First I'm going to recommend checking the resolved service is running

sudo systemctl status systemd-resolved

Ok, so I was able to replicate the output that you got when running nmap

nmap -A 192.168.68.118
Starting Nmap 7.94SVN ( https://nmap.org ) at 2025-09-27 10:01 NZST
mass_dns: warning: Unable to open /etc/resolv.conf. Try using --system-dns or specify valid servers with --dns-servers: No such file or directory (2)
mass_dns: warning: Unable to determine any DNS servers. Reverse DNS is disabled. Try using --system-dns or specify valid servers with --dns-servers
Nmap scan report for 192.168.68.118
Host is up (0.00014s latency).
Not shown: 999 closed tcp ports (conn-refused)
PORT   STATE SERVICE VERSION
22/tcp open  ssh     OpenSSH 9.6p1 Ubuntu 3ubuntu13.14 (Ubuntu Linux; protocol 2.0)
| ssh-hostkey:
|   256 52:c4:1e:1a:e1:61:ed:16:55:7d:4d:4f:24:bf:9d:c6 (ECDSA)
|_  256 ae:5c:cb:7f:0e:af:e4:38:b7:a9:b7:38:f2:e1:76:e9 (ED25519)
Service Info: OS: Linux; CPE: cpe:/o:linux:linux_kernel

Service detection performed. Please report any incorrect results at https://nmap.org/submit/ .
Nmap done: 1 IP address (1 host up) scanned in 0.37 seconds

I managed to do this by running:

sudo rm /etc/resolv.conf

However restarting fixed this, so to make it permanant I had to

sudo mv /run/systemd/resolve/stub-resolv.conf /run/systemd/resolve/stub-resolv.conf.bak
sudo rm /etc/resolv.conf

as /run/systemd/resolve/stub-resolv.conf is what /etc/resolv.conf is symbolically linked to.

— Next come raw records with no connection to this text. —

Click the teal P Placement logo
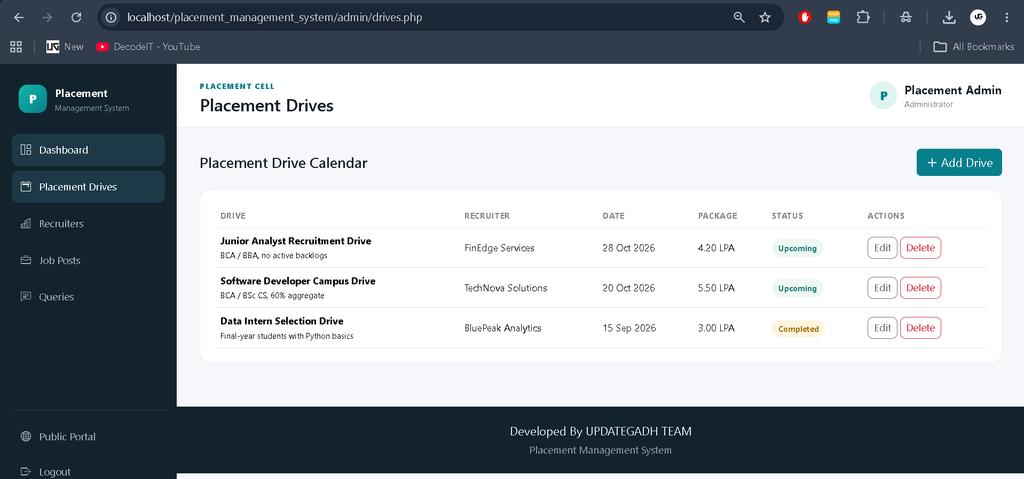 pos(33,99)
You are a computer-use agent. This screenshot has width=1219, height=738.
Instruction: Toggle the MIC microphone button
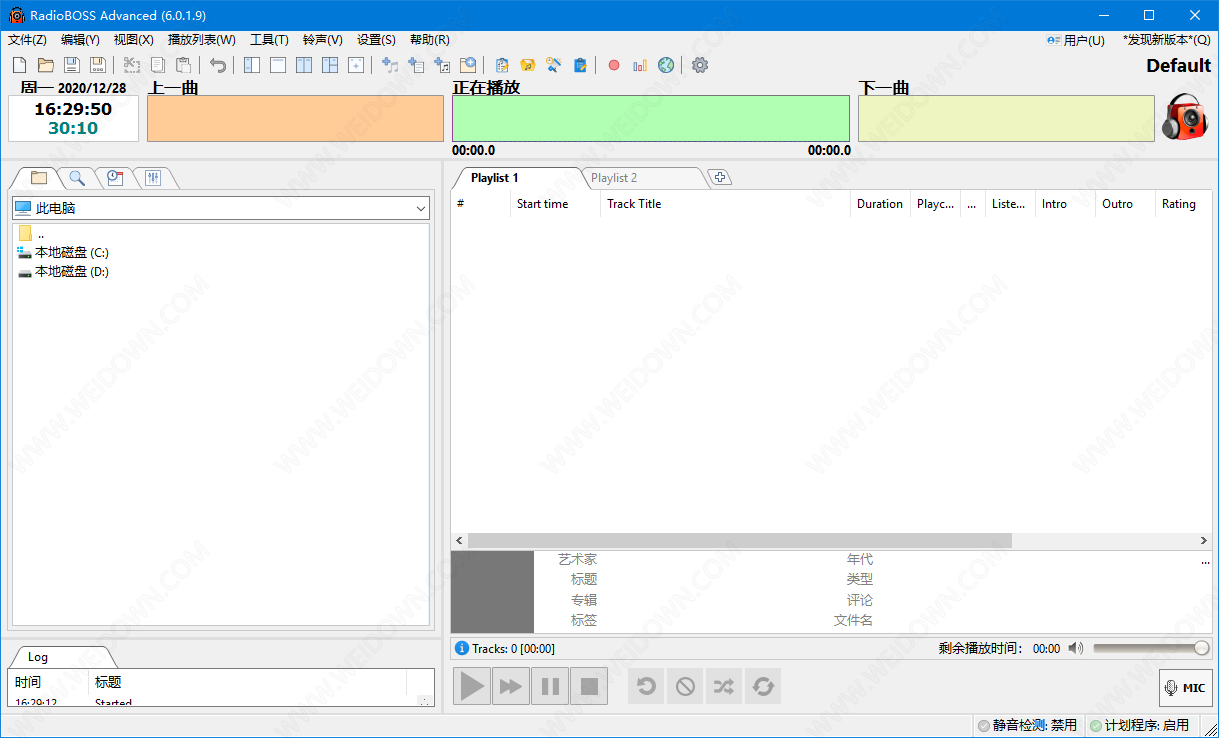[1186, 687]
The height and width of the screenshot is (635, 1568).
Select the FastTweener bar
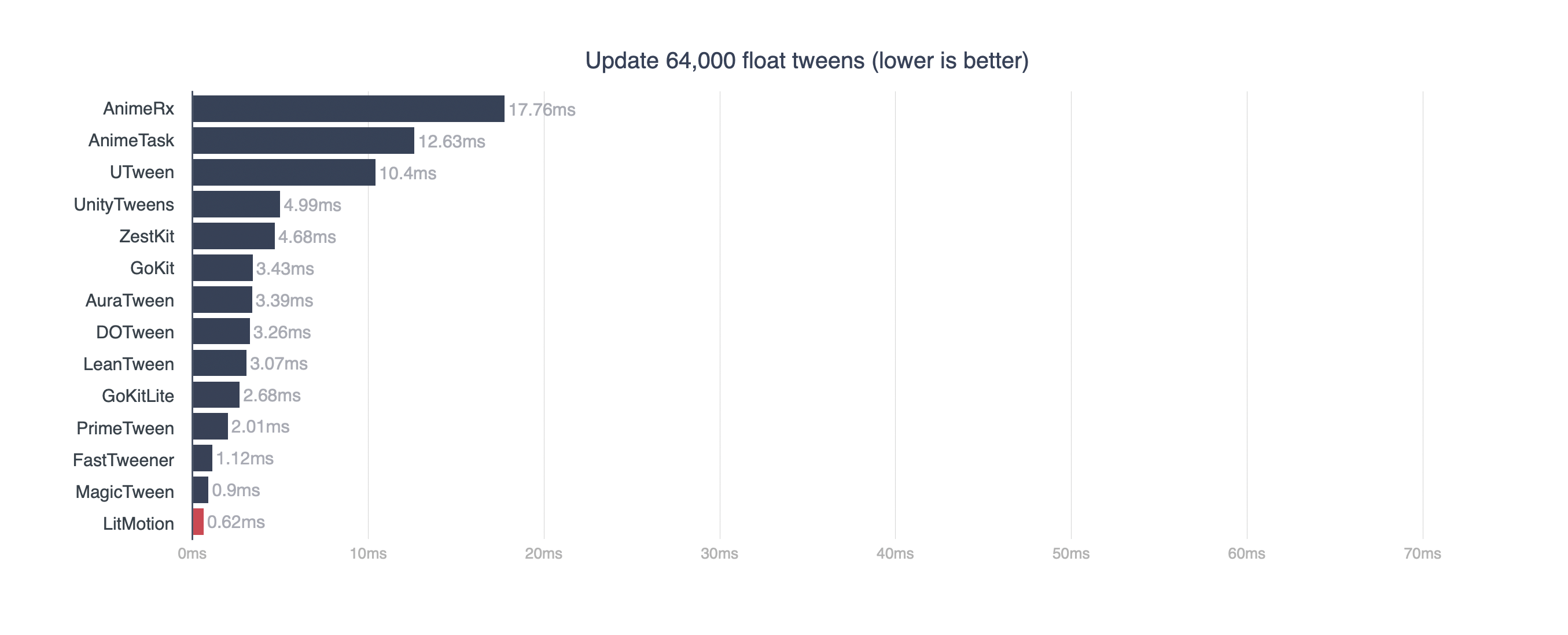coord(202,458)
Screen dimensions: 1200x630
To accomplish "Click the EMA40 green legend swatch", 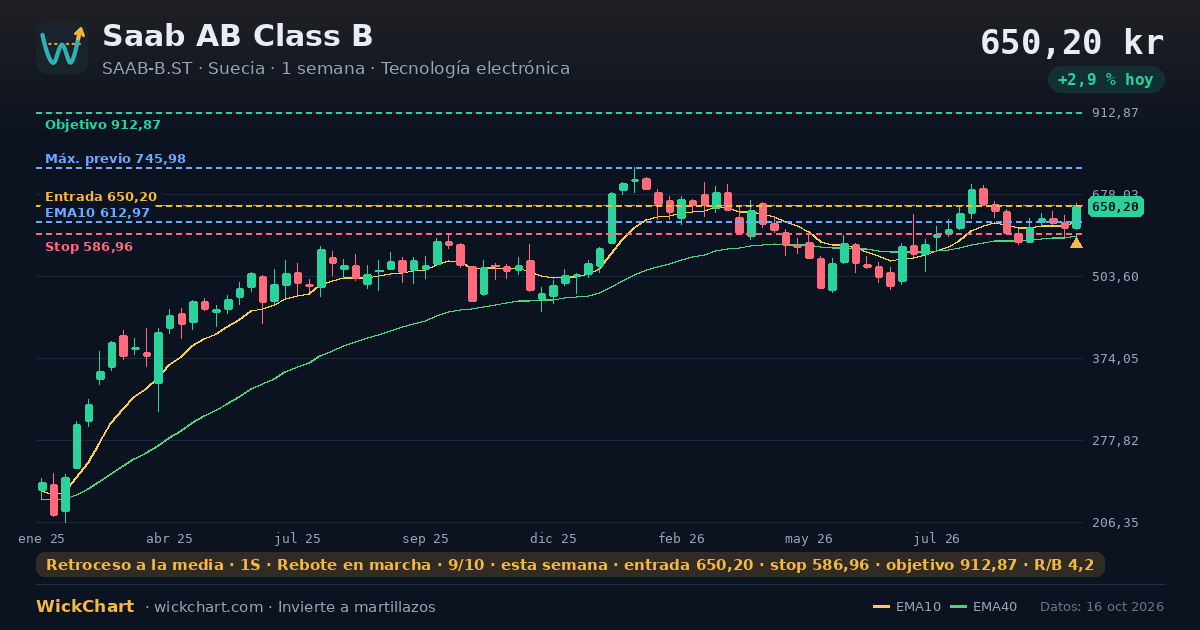I will pos(958,607).
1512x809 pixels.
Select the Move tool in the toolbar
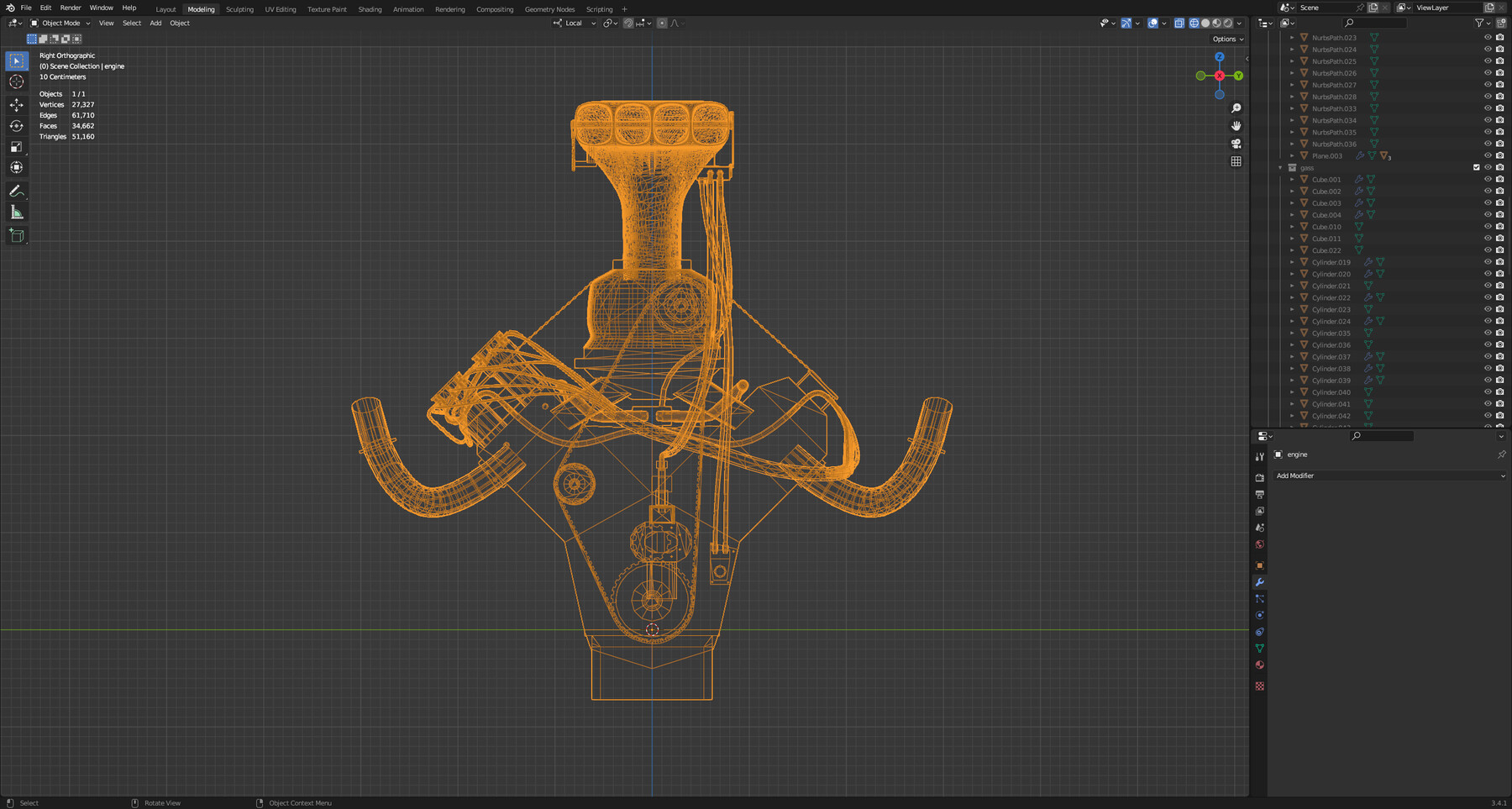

The contents of /run/systemd/resolve/stub-resolv.conf is

# This is /run/systemd/resolve/stub-resolv.conf managed by man:systemd-resolved(8).
# Do not edit.
#
# This file might be symlinked as /etc/resolv.conf. If you're looking at
# /etc/resolv.conf and seeing this text, you have followed the symlink.
#
# This is a dynamic resolv.conf file for connecting local clients to the
# internal DNS stub resolver of systemd-resolved. This file lists all
# configured search domains.
#
# Run "resolvectl status" to see details about the uplink DNS servers
# currently in use.
#
# Third party programs should typically not access this file directly, but only
# through the symlink at /etc/resolv.conf. To manage man:resolv.conf(5) in a
# different way, replace this symlink by a static file or a different symlink.
#
# See man:systemd-resolved.service(8) for details about the supported modes of
# operation for /etc/resolv.conf.

nameserver 127.0.0.53
options edns0 trust-ad
search .

Which is a relativly fresh install of Ubuntu Server as a VM. And this is what it looks like on my main server with the adguard home bind fix enabled

# This is /run/systemd/resolve/resolv.conf managed by man:systemd-resolved(8).
# Do not edit.
#
# This file might be symlinked as /etc/resolv.conf. If you're looking at
# /etc/resolv.conf and seeing this text, you have followed the symlink.
#
# This is a dynamic resolv.conf file for connecting local clients directly to
# all known uplink DNS servers. This file lists all configured search domains.
#
# Third party programs should typically not access this file directly, but only
# through the symlink at /etc/resolv.conf. To manage man:resolv.conf(5) in a
# different way, replace this symlink by a static file or a different symlink.
#
# See man:systemd-resolved.service(8) for details about the supported modes of
# operation for /etc/resolv.conf.

nameserver 127.0.0.1
nameserver 127.0.0.1
nameserver 1.1.1.1
# Too many DNS servers configured, the following entries may be ignored.
nameserver 1.0.0.1
search .

My suggestion for fixing this is to see if the file /run/systemd/resolve/stub-resolv.conf exists, using cat, ls, or other command.

If it doesn't try create one using either example above.

Make the files owned by the systemd-resolve user and group:

sudo chown systemd-resolve:systemd-resolve /run/systemd/resolve/stub-resolv.conf

Or see if /run/systemd/resolve/resolv.conf exists and use that.

Create the symbolic link from that back to /etc/resolv.conf

sudo ln -s /run/systemd/resolve/stub-resolv.conf /etc/resolv.conf

Then restart the resolved service:

sudo systemctl reload-or-restart systemd-resolved.service

If that doesn't work then you can try:

sudo ln -s /run/systemd/resolve/resolv.conf /etc/resolv.conf

Then restart the resolved service.

If that doesn't work then I don't have the knowledge to fix. Sorry.